### Problem to solve
Each entry is to be transcribed exactly, with nothing added or dropped.
===== Dataset extract =====
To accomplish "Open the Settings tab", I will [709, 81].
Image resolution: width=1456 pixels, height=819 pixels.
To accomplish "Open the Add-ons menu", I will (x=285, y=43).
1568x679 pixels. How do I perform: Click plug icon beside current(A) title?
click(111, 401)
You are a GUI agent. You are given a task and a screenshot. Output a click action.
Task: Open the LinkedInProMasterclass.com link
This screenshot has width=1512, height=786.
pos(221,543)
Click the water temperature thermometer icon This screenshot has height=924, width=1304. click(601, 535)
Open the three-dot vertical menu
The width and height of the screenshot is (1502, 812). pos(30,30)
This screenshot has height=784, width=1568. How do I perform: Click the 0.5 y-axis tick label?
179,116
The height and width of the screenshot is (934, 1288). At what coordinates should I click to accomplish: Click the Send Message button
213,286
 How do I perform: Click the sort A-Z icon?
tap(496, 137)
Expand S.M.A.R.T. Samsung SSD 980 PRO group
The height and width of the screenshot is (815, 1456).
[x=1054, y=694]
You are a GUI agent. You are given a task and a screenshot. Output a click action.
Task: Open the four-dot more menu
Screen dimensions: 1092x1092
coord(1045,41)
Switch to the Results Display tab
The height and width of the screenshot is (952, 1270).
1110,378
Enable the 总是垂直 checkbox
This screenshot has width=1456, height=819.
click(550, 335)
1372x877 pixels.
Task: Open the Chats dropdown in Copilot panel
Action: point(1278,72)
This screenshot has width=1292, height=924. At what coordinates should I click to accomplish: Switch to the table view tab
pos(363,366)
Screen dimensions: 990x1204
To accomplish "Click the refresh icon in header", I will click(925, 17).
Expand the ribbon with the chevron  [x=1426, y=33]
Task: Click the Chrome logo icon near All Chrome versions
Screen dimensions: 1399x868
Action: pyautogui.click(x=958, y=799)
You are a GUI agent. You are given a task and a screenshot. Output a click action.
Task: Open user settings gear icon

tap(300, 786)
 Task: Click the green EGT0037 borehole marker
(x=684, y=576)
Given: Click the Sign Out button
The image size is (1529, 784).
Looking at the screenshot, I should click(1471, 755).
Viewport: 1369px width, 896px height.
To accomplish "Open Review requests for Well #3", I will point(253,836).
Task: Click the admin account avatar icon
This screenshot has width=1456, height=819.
=====
### Solution
To accomplish "Open the Settings tab", I will [709, 81].
Image resolution: width=1456 pixels, height=819 pixels.
To accomplish "Open the Add-ons menu", I will (x=285, y=43).
1568x679 pixels. How do I perform: Click plug icon beside current(A) title?
click(111, 401)
You are a GUI agent. You are given a task and a screenshot. Output a click action.
Task: Open the LinkedInProMasterclass.com link
This screenshot has width=1512, height=786.
pos(221,543)
Click the water temperature thermometer icon This screenshot has height=924, width=1304. click(601, 535)
Open the three-dot vertical menu
The width and height of the screenshot is (1502, 812). pos(30,30)
This screenshot has height=784, width=1568. How do I perform: Click the 0.5 y-axis tick label?
179,116
The height and width of the screenshot is (934, 1288). At what coordinates should I click to accomplish: Click the Send Message button
213,286
 How do I perform: Click the sort A-Z icon?
tap(496, 137)
Expand S.M.A.R.T. Samsung SSD 980 PRO group
The height and width of the screenshot is (815, 1456).
[x=1054, y=694]
You are a GUI agent. You are given a task and a screenshot. Output a click action.
Task: Open the four-dot more menu
Screen dimensions: 1092x1092
coord(1045,41)
Switch to the Results Display tab
The height and width of the screenshot is (952, 1270).
1110,378
Enable the 总是垂直 checkbox
This screenshot has width=1456, height=819.
click(550, 335)
1372x877 pixels.
Task: Open the Chats dropdown in Copilot panel
Action: point(1278,72)
This screenshot has width=1292, height=924. At what coordinates should I click to accomplish: Switch to the table view tab
pos(363,366)
Screen dimensions: 990x1204
To accomplish "Click the refresh icon in header", I will click(925, 17).
Expand the ribbon with the chevron  [x=1426, y=33]
Task: Click the Chrome logo icon near All Chrome versions
Screen dimensions: 1399x868
Action: pyautogui.click(x=958, y=799)
You are a GUI agent. You are given a task and a screenshot. Output a click action.
Task: Open user settings gear icon

tap(300, 786)
 Task: Click the green EGT0037 borehole marker
(x=684, y=576)
Given: Click the Sign Out button
The image size is (1529, 784).
Looking at the screenshot, I should click(1471, 755).
Viewport: 1369px width, 896px height.
To accomplish "Open Review requests for Well #3", I will point(253,836).
Task: Click the admin account avatar icon
This screenshot has width=1456, height=819.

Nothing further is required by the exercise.